You may think they look bad, but a hydrofoil is what you want. My 14' with 25hp manual tilt is basically useless without it. You'll holeshot better, you'll cavitate less and it will handle chop better. The only downfall is they certainly do rob a few MPH off the top end. Other than that small disadvantage it's a godsend for me.


----------



## DaleH (Apr 27, 2018)

jethro said:


> The only downfall is they certainly do rob a few MPH off the top end. Other than that small disadvantage it's a godsend for me.


Agreed. Note in testing .... the SE Sport foils/fins lost the least off the top end. I never run up there (WOT) much anyway (maybe 15-mins per trip on the way back in, _just to let her rip!_), so big whoop ....


----------



## turbotodd (Apr 29, 2018)

In the dozen or so tin's (and one 'glass) boat, I've found one use for a hydrofoil. On the glass boat, the transom was junk and I wasn't spending the money to fix it, so I attached some thick aluminum to it and mounted the motor. Just used the Aluminum as a "stiffener". The weight of the aluminum + 3 batteries + all my junk in the storage boxes in the aft of the hull put the motor DEEP at low speeds, such that a holeshot was next to impossible. It would stand the bow up so high that I could not see over it, period, and if the GF was with me, it wouldn't even break over onto plane. Once I had her run forward and once it broke over, it was good to go...48 mph...so I put a hydrofoil on it. The problem SOLVED, but it also lost 3 mph. Raised engine one more hole on the transom and got my MPH back but it also affected the holeshot every so slightly.

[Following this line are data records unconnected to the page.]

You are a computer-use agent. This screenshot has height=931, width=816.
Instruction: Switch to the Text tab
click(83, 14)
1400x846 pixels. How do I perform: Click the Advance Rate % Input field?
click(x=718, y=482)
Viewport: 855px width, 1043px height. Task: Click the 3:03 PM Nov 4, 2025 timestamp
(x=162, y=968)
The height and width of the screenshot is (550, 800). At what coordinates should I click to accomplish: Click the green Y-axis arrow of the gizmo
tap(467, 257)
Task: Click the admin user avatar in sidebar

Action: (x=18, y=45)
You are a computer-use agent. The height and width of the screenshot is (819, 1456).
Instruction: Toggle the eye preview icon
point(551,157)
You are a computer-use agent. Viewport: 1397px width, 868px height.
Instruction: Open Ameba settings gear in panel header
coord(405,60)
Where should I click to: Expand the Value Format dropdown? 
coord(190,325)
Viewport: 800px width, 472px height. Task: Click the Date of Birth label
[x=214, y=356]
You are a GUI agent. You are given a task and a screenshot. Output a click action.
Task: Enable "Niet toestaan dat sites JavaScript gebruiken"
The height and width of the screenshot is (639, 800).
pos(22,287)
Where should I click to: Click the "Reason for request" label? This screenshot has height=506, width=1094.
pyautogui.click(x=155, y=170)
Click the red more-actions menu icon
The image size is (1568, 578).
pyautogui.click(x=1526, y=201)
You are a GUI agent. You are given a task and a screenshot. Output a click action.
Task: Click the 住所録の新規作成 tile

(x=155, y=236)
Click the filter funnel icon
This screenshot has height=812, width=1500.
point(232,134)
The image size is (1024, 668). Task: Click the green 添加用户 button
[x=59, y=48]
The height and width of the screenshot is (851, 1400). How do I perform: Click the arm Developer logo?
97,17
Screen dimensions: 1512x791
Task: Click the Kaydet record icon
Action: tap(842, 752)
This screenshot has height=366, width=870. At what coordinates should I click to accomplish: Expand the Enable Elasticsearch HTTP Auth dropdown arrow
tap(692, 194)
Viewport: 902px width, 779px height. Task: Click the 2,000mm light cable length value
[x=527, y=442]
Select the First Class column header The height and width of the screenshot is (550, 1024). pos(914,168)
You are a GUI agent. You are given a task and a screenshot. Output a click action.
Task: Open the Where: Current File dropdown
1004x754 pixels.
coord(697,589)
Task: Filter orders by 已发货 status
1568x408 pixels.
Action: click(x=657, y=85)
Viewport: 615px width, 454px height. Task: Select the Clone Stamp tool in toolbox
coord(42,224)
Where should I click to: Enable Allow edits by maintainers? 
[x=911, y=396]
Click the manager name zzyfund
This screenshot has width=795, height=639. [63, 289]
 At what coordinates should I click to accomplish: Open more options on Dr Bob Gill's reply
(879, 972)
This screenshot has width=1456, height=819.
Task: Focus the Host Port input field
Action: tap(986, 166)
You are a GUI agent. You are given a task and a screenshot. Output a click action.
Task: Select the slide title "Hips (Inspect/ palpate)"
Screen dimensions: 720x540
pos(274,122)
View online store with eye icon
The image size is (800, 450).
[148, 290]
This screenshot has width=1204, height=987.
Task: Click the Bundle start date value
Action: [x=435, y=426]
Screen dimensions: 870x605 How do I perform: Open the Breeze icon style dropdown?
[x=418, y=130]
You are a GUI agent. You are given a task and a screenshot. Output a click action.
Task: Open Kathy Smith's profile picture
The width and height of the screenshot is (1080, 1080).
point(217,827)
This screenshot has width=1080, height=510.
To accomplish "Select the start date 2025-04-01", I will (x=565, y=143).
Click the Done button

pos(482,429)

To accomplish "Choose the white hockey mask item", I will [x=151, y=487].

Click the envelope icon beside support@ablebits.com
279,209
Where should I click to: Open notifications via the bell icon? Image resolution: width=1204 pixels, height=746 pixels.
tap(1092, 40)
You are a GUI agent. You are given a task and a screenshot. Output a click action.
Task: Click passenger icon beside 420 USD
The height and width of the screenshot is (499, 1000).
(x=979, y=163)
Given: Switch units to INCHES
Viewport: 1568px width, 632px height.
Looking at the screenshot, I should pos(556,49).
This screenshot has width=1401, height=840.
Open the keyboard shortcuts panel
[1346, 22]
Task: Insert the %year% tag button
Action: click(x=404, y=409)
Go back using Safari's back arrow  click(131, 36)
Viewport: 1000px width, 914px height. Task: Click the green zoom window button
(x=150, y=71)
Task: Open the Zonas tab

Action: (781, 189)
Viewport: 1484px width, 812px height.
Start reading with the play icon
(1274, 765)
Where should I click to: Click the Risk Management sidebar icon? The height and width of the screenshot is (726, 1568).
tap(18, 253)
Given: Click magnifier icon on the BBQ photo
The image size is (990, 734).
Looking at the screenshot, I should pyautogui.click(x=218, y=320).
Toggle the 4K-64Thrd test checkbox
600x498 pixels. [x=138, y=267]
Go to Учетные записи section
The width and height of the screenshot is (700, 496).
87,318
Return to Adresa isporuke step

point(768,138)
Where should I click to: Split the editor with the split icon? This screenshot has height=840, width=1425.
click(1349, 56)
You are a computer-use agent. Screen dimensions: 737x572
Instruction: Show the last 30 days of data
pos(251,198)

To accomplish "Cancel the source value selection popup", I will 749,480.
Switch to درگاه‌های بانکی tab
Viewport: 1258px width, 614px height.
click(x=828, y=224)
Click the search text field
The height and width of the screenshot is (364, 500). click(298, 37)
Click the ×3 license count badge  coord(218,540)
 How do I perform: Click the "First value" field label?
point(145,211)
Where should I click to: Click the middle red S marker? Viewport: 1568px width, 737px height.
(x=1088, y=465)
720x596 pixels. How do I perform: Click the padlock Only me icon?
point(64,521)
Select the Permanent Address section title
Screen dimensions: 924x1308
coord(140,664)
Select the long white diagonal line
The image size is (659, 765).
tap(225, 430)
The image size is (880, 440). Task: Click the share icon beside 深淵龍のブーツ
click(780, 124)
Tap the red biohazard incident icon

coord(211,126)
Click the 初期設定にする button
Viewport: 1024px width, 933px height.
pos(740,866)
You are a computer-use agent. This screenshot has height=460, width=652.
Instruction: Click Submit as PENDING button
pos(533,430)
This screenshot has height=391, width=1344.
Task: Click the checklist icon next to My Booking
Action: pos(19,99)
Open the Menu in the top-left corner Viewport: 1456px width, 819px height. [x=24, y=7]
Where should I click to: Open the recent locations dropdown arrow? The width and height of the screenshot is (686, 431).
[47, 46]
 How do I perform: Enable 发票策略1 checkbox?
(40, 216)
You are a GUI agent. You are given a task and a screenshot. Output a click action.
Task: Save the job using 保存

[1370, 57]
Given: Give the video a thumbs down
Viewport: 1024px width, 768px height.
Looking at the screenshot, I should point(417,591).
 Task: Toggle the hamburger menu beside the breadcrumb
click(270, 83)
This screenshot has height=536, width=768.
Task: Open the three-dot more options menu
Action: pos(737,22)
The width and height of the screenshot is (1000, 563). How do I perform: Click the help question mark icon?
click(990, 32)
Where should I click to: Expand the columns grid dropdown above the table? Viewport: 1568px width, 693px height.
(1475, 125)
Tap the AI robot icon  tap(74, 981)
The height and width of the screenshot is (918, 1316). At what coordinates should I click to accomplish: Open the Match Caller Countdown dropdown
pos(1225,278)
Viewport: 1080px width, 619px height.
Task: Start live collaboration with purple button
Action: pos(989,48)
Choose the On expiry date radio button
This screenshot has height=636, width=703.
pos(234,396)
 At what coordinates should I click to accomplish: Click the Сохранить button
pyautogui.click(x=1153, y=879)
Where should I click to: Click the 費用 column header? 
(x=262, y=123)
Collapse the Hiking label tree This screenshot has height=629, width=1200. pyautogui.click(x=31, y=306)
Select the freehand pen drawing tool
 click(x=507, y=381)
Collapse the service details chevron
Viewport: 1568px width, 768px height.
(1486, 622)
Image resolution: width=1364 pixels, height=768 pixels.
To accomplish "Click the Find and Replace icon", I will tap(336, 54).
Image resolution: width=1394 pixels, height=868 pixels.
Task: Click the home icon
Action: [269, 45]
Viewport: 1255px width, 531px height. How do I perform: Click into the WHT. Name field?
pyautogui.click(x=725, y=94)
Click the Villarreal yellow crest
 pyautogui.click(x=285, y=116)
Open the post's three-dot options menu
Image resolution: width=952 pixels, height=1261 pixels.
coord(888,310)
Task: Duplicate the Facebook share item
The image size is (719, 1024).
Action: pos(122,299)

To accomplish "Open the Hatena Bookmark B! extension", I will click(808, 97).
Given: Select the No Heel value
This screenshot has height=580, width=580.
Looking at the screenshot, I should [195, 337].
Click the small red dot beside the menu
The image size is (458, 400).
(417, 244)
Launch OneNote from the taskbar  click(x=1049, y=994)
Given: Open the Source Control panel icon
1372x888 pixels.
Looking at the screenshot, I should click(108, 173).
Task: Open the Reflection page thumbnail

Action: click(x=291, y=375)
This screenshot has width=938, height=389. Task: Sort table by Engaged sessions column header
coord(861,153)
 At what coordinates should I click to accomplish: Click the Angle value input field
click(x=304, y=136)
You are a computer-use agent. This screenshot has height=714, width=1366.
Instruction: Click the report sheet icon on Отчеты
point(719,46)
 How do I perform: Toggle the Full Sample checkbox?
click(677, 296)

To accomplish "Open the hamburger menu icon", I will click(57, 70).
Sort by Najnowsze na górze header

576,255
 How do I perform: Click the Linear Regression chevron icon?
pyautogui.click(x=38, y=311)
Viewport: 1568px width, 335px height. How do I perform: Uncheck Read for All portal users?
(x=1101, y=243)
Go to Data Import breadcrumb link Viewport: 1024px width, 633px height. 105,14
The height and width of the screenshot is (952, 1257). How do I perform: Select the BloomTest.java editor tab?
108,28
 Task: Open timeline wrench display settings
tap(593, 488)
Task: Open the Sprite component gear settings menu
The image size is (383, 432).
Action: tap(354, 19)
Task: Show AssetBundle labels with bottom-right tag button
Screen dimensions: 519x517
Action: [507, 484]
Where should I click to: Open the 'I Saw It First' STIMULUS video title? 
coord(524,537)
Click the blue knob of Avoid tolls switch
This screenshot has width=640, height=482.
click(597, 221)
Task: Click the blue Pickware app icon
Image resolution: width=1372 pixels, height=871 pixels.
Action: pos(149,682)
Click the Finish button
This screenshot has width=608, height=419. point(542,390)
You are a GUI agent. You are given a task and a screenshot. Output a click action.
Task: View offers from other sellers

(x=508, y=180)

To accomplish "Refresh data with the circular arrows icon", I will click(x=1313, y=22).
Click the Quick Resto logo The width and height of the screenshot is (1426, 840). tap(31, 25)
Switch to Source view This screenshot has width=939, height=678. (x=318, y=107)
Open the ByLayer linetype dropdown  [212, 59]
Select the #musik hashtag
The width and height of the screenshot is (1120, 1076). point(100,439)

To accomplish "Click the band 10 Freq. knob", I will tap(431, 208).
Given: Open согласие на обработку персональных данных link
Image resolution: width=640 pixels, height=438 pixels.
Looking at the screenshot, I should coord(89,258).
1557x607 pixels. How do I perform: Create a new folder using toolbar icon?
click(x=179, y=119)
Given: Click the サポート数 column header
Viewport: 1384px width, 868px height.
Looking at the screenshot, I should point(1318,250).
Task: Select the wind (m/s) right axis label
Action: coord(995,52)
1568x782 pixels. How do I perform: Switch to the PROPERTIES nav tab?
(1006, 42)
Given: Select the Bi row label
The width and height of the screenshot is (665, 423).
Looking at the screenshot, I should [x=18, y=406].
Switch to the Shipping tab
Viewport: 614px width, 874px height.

If you're blowing out, the prop's getting air (or exhaust) to it. That can be caused from a lot of things, USUALLY from a hull that's causing a lot of turbulence, a bad prop, perhaps a spun hub? Is there any sort of a transducer mounted within 12" of the prop? Especially directly in front of the prop. How about a livewell drain? I have seen a pair of drains cause some turbulence too...get on plane, worked fine for a little while, and as soon as they was drained, it was pulling air into the water stream causing some ventilation. They were directly in front of the prop, exiting the transom just below the 2 intakes (one for each well). Have you tried a different prop yet? If the hull's got a bunch of imperfections near the edge, it'll not help matters any. Ideally you want a smooth transition between bottom and transom, with few (or no) dings, big dents, etc. in the last 3 feet of hull. I had one that was hooked (big dent from the bottom up) about 3", and roughly a foot in front of the transom and it would also blow out easily. Sometimes a LITTLE hook is beneficial but you have to put a LITTLE in at a time. Rocker (bent from the top downward) will cause issues too but not usually ventilation/blowout. 

The pin is adjustable. Just like a "small" outboard. That's what it's there for. If you find that one hole is too far "in" (plowing water with the bow), and the next hole is too far "out" (blowout or porpoising), you can get yourself a metal sleeve that fits over the pin; which is what I do. That can get you "in between"...yes mine blows out in turns too...completely normal. I also do not have power trim (or tilt for that matter).

A 4 blade prop is less likely to "blow out"-and is more tolerant to turbulent water, higher mounting heights, they run smoother and get out of the hole better....BUT...lose a mph or two (usually). A bent or dinged prop is MORE likely to blow out. Have run into that with a 15HP yamaha, guy who owned it said he'd tried everything he knew of, and I suspected prop right off the bat...gave him a spare I had laying around and said here try this. Called me about an hour later and said his prop looked fine but he tried it anyway, and picked up 6 MPH, came out of the hole better, etc. He was right, his old one "looked" perfect visibly. But it wasn't obviously. 

I "Think" that a two stage PT&T unit from a later model 50hp will fit your motor; and I think that'll give you trim. But you'll have to research which years will work as I do not know. I replaced one on a 50 earlier this year and it had trim...looked identical to yours. A lot of those motors (especially the C40's) didn't have trim...Tilt only. You may also find a bolt-on PT&T from a different 40hp...maybe a P40? It'd be worth researching. Some of these PT&T units show up on ebay and not real expensive, either, in some cases. Wish I could get one to fit my 25 (but won't...clamp bracket is completely different and to my knowledge, the long shaft bracket won't work on a short shaft motor).


----------



## DarrellS (Dec 17, 2018)

stevenmurray1987 : Did you get the prop blow out under control ? What did you have to do to make it better for you ? Thanks .


----------



## Stumpalump (Dec 17, 2018)

DarrellS said:


> stevenmurray1987 : Did you get the prop blow out under control ? What did you have to do to make it better for you ? Thanks .



I don’t know what he did but if he did not drop the mounting height he still has the problem.


----------



## DarrellS (Dec 18, 2018)

turbotodd : I kind of have a similar problem with my results being like his . I will start a new thread instead of side tracking this one .


----------